At a glance.
- Averly breach exposes tenant data.
- AvosLocker strikes again.
- Canadian local government data dumped on dark web.
Averly breach exposes tenant data.
South African real estate platform Averly has disclosed that it suffered a customer data breach earlier this month when the third-party vendor that hosts the site’s database was hit with a ransomware attack, My Broadband reports. The compromised data includes tenant names, email addresses, ID numbers, residential addresses, and login information for Averly’s Tenant Profile Network (TPN), designed to help real estate agents and landlords identify desirable tenants. “At this stage of the investigation, it is unclear whether the threat actor is in possession of the personal information they accessed unlawfully,” Averly stated. The perpetrator has not yet been identified, but an investigation is underway, and in the meantime, the company has severed ties with the third-party vendor, replacing the compromised database with a new version in an independent hosting environment.
AvosLocker strikes again.
Ransomware gang AvosLocker has taken credit for the recent attack of CHRISTUS Health, a nonprofit Catholic health system based out of the US state of Texas. The prolific threat group has hit more than fifty organizations around the world, and its activities made it the subject of a recent joint alert issued by the US Federal Bureau of Investigation and Treasury Department. This is the group’s second attack on a US health institution in as many months, as the group targeted Michigan-based McKenzie Health System in March. The company did not identify the attacker, but AvosLocker posted stolen McKenzie data to its dark web leak site April 6. CHRISTUS, which operates more than six hundred facilities across the US, Mexico, Chile, and Colombia, told CyberScoop that the organization detected the unauthorized intrusion earlier this month, and that fortunately the attack did not disrupt patient care.

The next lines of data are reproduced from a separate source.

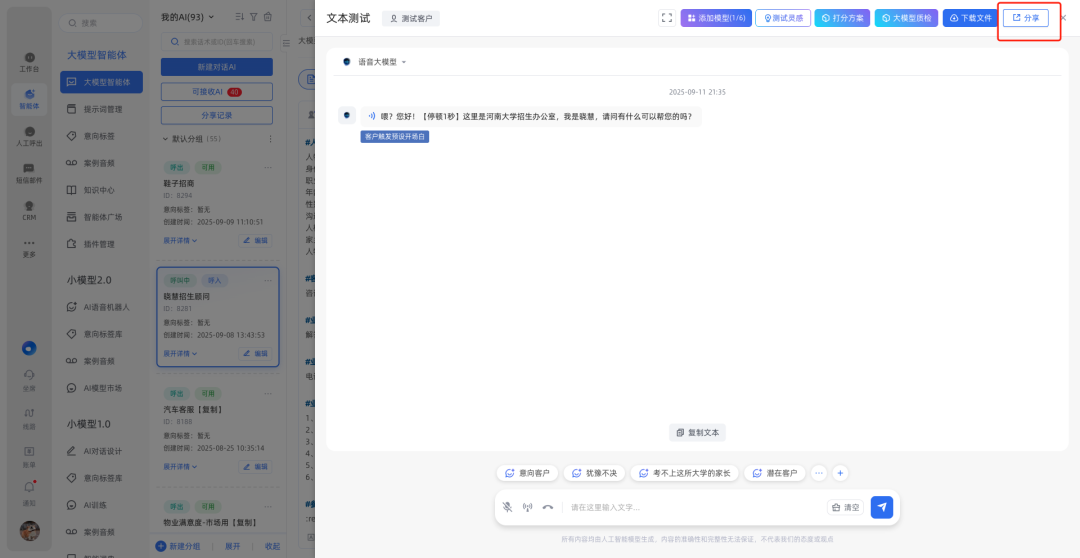Click the blue send message button
Image resolution: width=1080 pixels, height=558 pixels.
click(881, 507)
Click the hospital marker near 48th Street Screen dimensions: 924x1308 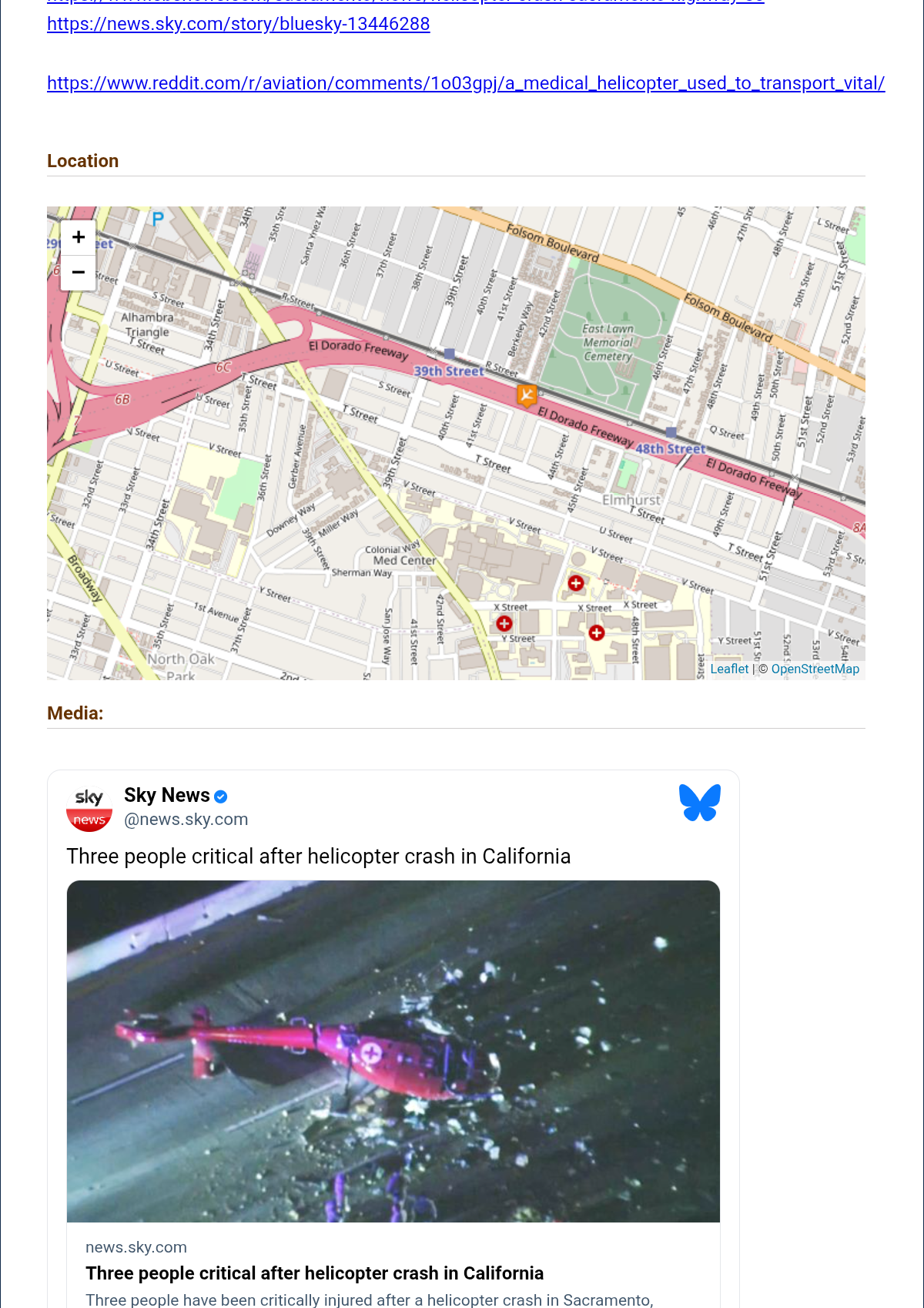[x=597, y=632]
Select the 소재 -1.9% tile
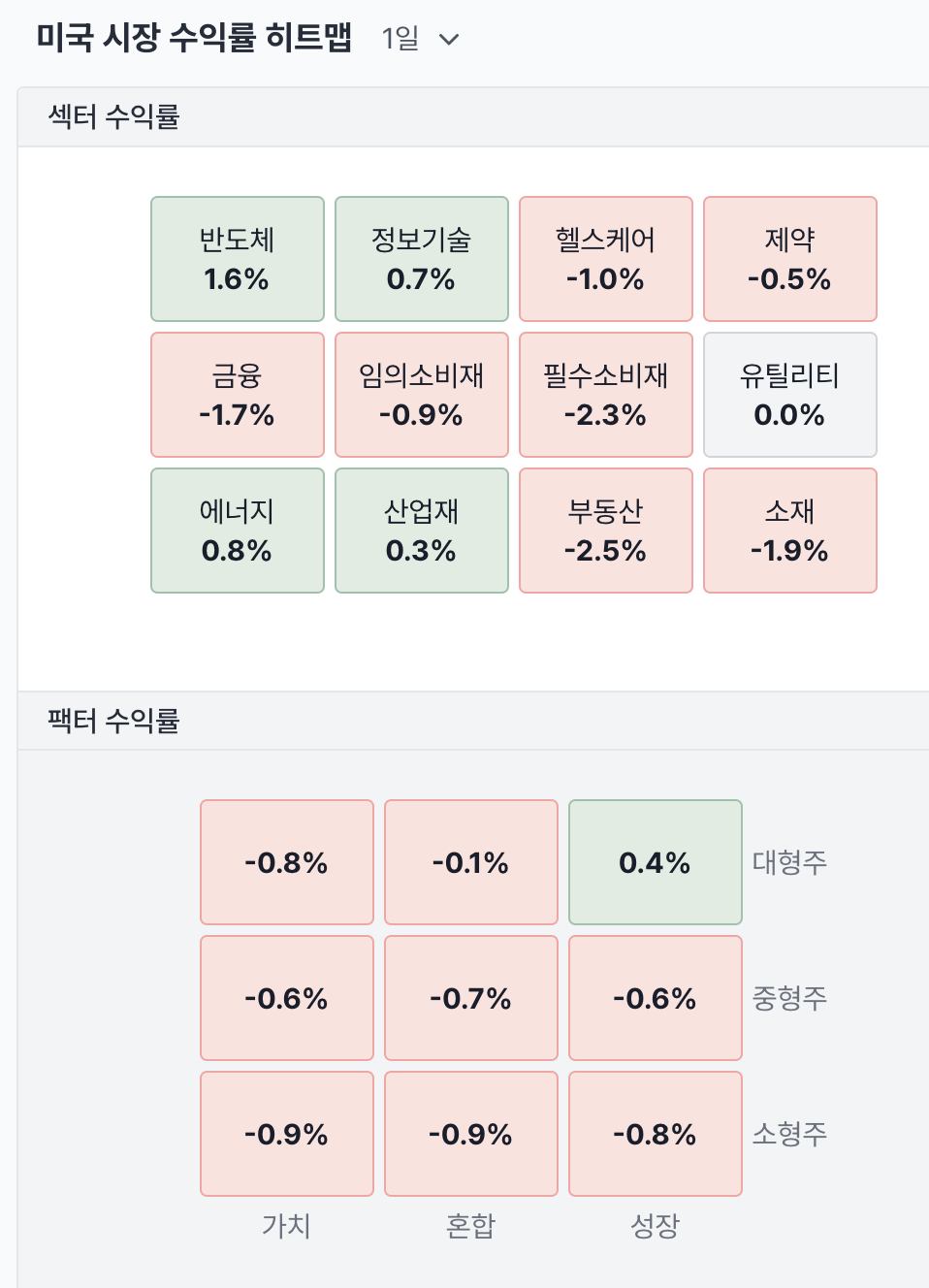The height and width of the screenshot is (1288, 929). pos(790,531)
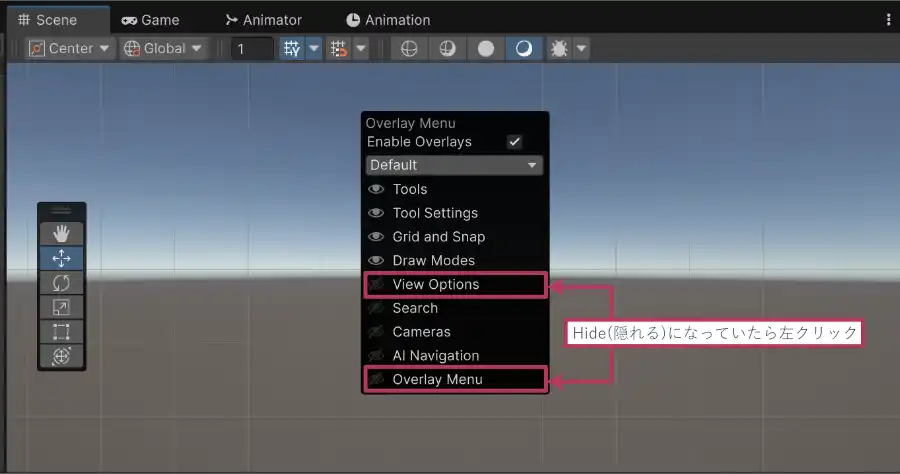Select the Rotate tool
The image size is (900, 474).
tap(61, 283)
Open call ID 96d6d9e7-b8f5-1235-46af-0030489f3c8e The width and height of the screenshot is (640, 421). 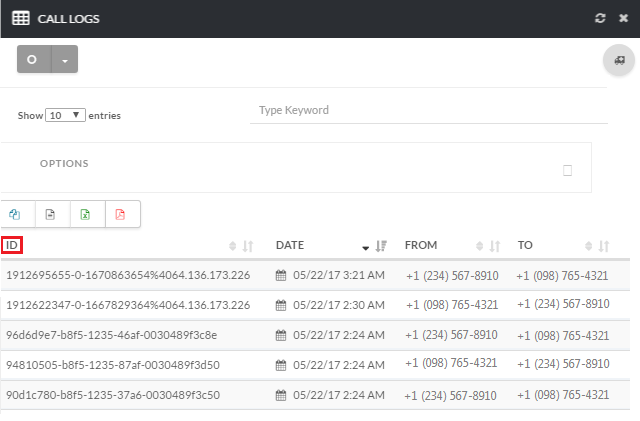112,335
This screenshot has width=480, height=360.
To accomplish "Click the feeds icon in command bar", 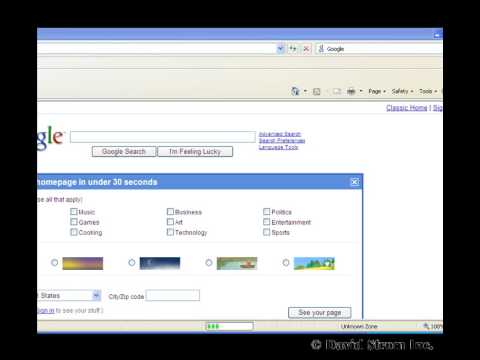I will point(317,91).
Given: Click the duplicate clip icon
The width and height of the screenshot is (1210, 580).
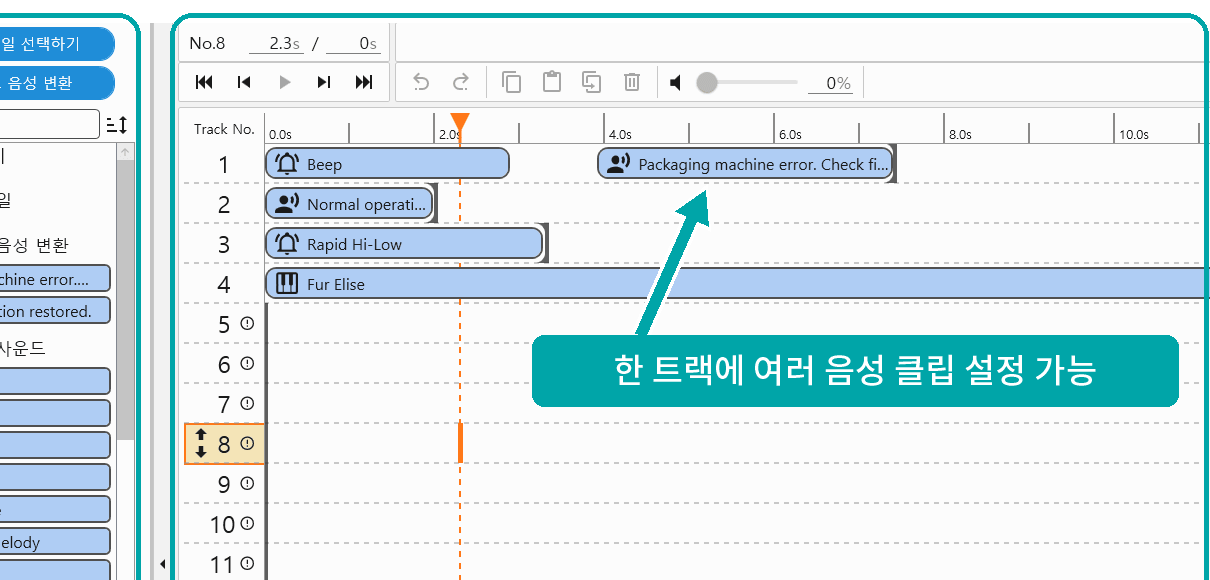Looking at the screenshot, I should pyautogui.click(x=591, y=82).
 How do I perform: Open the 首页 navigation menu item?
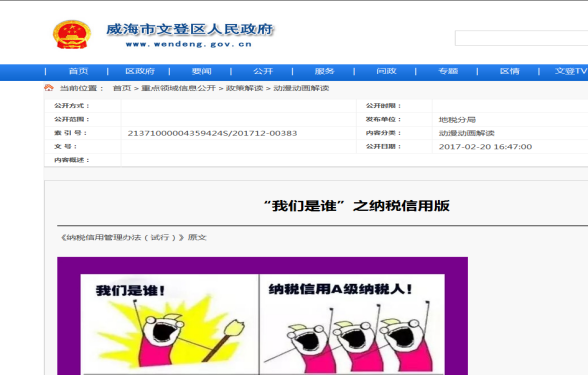coord(78,71)
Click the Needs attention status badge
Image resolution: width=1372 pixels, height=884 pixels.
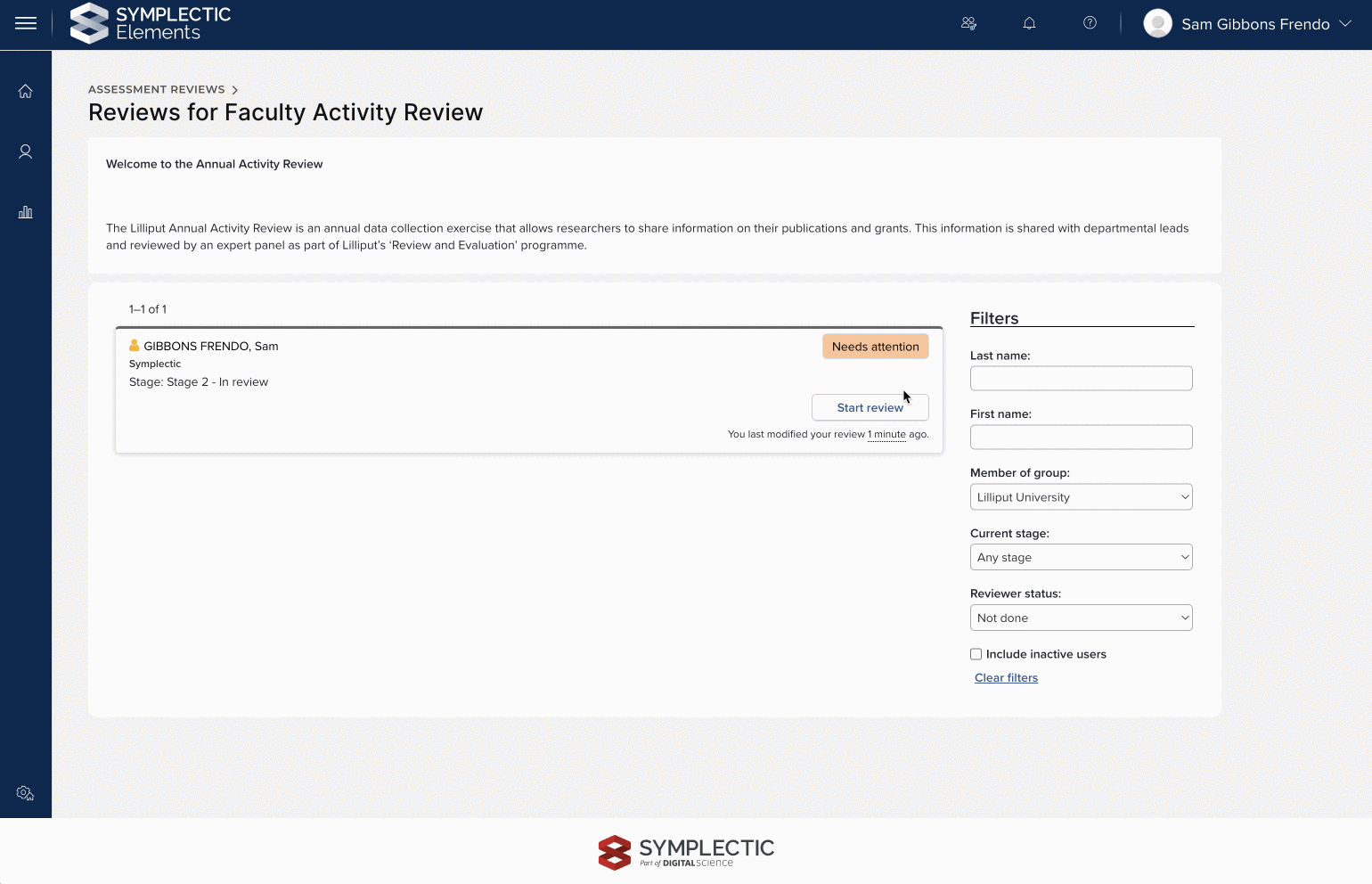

Canadian local government data dumped on dark web.
In April, officials were forced to shut down the website and email system of Elgin County, located in Ontario, Canada, after a “cybersecurity incident.” Though the networks were restored on April 27th, just days later officials learned that stolen data, including personal info belonging to over three hundred county employees and residents, had been published on the dark web. An investigation is ongoing, and though details about the precipitating incident are unclear, Elgin’s chief administrative officer Julie Gonyou told Ifpress it did not appear to be a “ransomware attack.” For thirty-three of the compromised individuals, the data exposed includes sensitive info like health card numbers, social insurance numbers, and financial information. Gonyou added, “We’ve long had robust security measures in place. But (with) cyber-criminals and those individuals who are undertaking these types of targeted attacks, their tactics are evolving constantly.”